Through my years of service as a hospice chaplain, I have come to realize that the beliefs that “grief is a problem to be solved” and “grieving is a feeling” are fundamental errors. Grief is not a problem; it is a process, and grieving is not a feeling; it is a skill. And frankly, speaking as a fellow pragmatic American, grieving is a skill at which we tend to be very, VERY bad.

If we were to look for a culture that is more skilled at the art of grief than our own, I think we need look no further than the Jewish culture of our Lord Jesus. Jewish culture tends to understand the process of grief better than our own. Our Jewish neighbors have, over the course of several millennia, developed a practical approach to mourning that guides people through the process of grief in a systematic way.

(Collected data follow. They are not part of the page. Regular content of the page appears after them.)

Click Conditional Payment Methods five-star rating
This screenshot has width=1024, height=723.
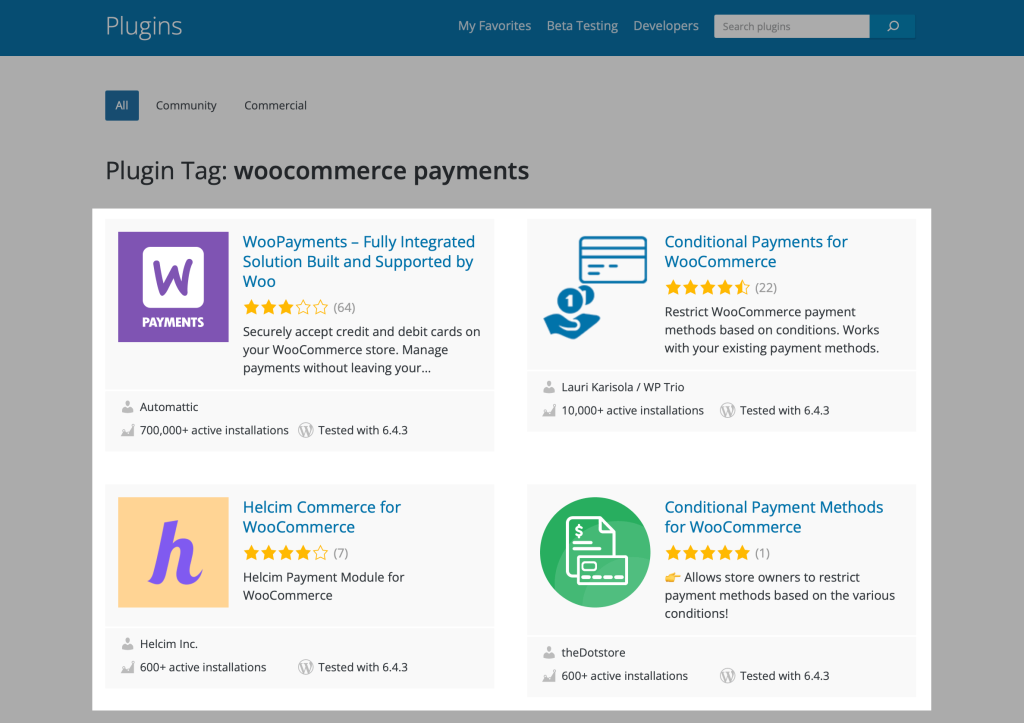coord(707,553)
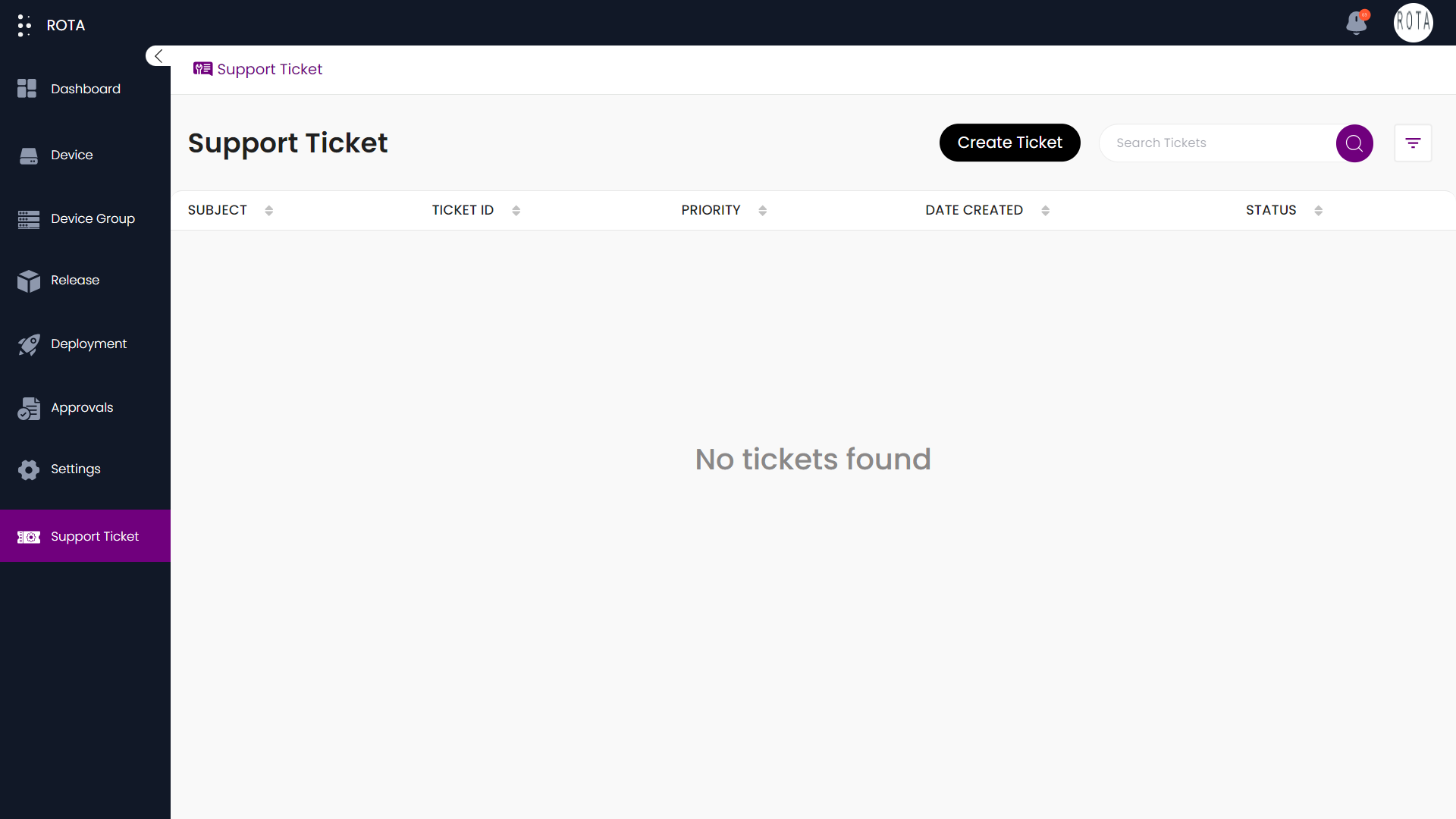Click the Dashboard sidebar icon
Viewport: 1456px width, 819px height.
[27, 89]
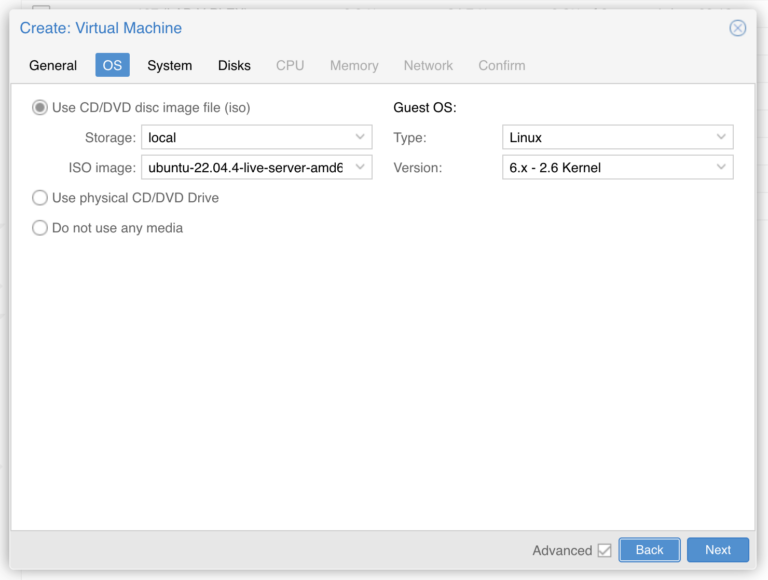
Task: Go Back to previous step
Action: [649, 550]
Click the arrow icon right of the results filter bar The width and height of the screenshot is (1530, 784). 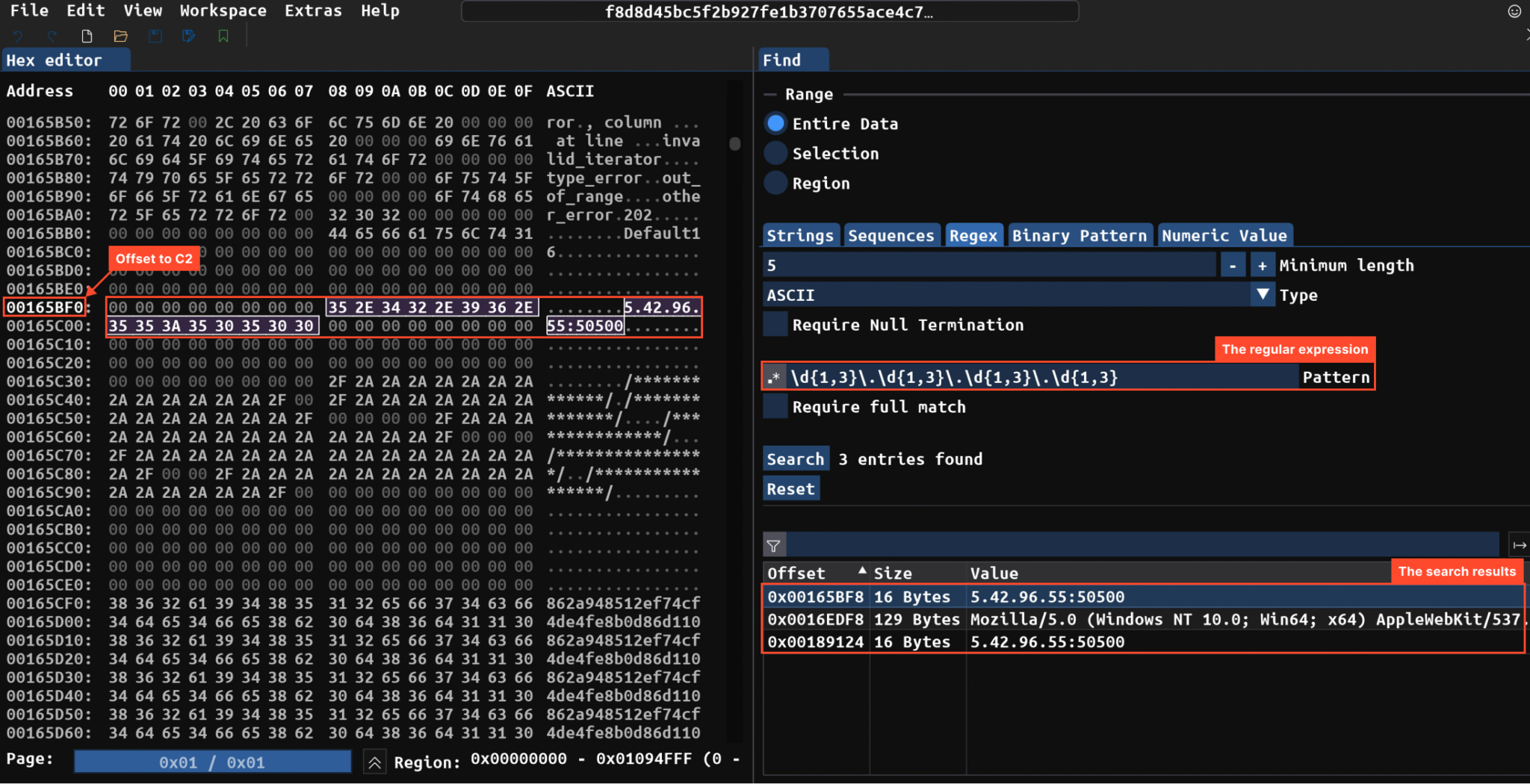1519,546
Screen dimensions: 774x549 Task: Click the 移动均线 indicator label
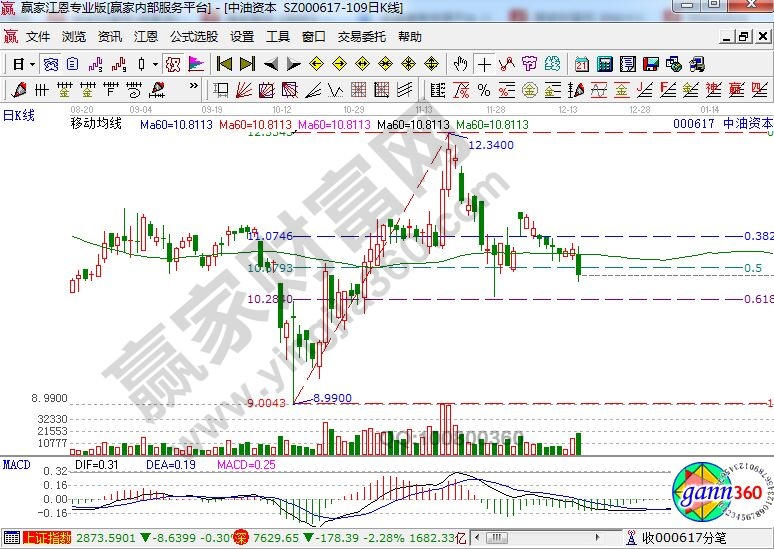[x=96, y=124]
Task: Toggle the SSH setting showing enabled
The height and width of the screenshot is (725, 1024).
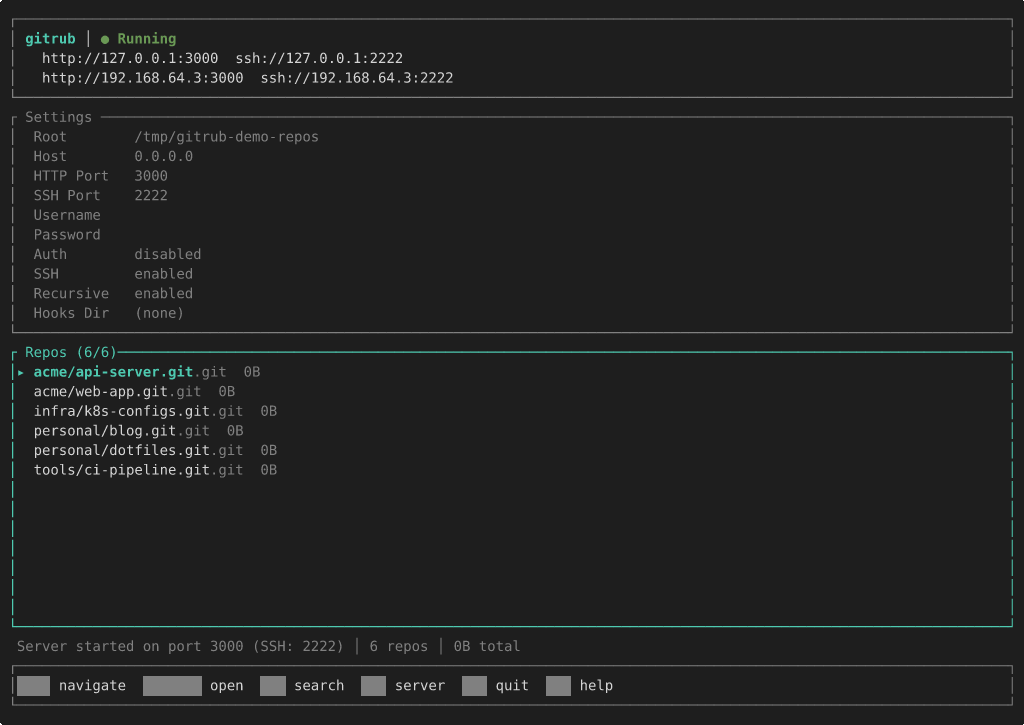Action: click(x=163, y=274)
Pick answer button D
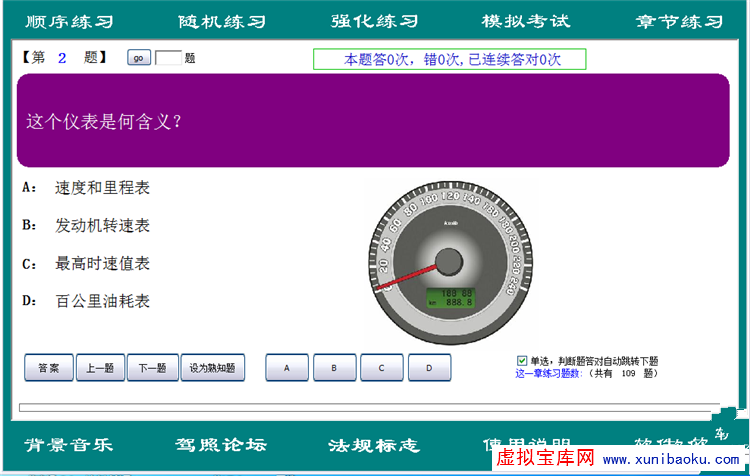 click(x=429, y=368)
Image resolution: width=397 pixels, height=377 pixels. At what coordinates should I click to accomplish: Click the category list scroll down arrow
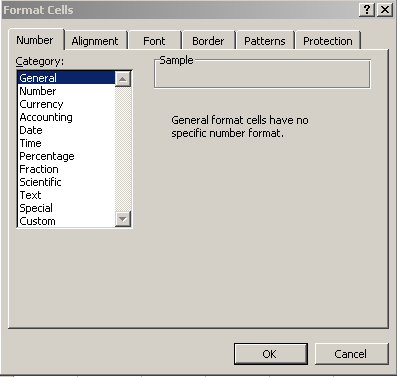tap(123, 219)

During the first stage of grief, between the death of a loved one and their funeral, Jews recognize that people are in an initial state of shock. The bereaved are exempted from performing many of the commandments of the Torah while they process the loss of their loved one. For the first week after the funeral, they are said to be “sitting shiva,” where they are not expected to go to work, leave the house, or even prepare meals. During this time, friends will visit the family to bring food, sit with them, tell stories, and say prayers. Gradually, after this week of sitting shiva, family members will begin to reintegrate into society. There are certain limitations placed on their activity for the first month and the first year after their loss. After that first year, life has more-or-less returned to normal, but they still pause once a year to remember their loved one on the yahrtzeit, the anniversary of their death. Jewish culture understands, better than American culture, that grief is a process and grieving is a skill that must be taught and can be learned.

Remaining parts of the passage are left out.